■ ARTICLE
## Start
15.              The following provisions of the Refugee Protection Division Rules, SOR/2002-228 (Rules) are relevant:

Disclosure of documents by a party

 (1) If a party wants to use a document at a hearing, the party must provide one copy to any other party and two copies to the Division, unless these Rules require a different number of copies.

 

Disclosure of documents by the Division

(2) If the Division wants to use a document at a hearing, the Division must provide a copy to each party.

Proof that document was provided

(3) Together with the copies provided to the Division, the party must provide a written statement of how and when a copy was provided to any other party.

 

Time limit

(4) Documents provided under this rule must be received by the Division or a party, as the case may be, no later than

*                   (a) 20 days before the hearing; or

*                   (b) five days before the hearing if the document is provided to respond to another document provided by a party or the Division.
## End
■ DATASET CONTENT
## Start
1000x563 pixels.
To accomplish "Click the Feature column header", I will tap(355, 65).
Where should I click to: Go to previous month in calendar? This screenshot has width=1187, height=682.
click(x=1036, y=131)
## End
■ WHAT TO WORK ON
A – Answer these questions from the document disclosure rules:
(i) How many copies of a document must a party provide to the Division?
(ii) What must a party provide together with the copies given to the Division?
(iii) How many days before the hearing must a document be received if it is provided to respond to another document?
B – Please translate this sentence from the document disclosure rules into Spanish: "If the Division wants to use a document at a hearing, the Division must provide a copy to each party."
C – Reproduce the document disclosure rules from "(2) If the Division" to "any other party.".

■ PER-TASK OUTPUTS
A –
(i) Two copies, unless the Rules require a different number.
(ii) A written statement of how and when a copy was provided to any other party.
(iii) Five days.

B – Si la División desea utilizar un documento en una audiencia, la División debe proporcionar una copia a cada parte.

C –
(2) If the Division wants to use a document at a hearing, the Division must provide a copy to each party.

Proof that document was provided

(3) Together with the copies provided to the Division, the party must provide a written statement of how and when a copy was provided to any other party.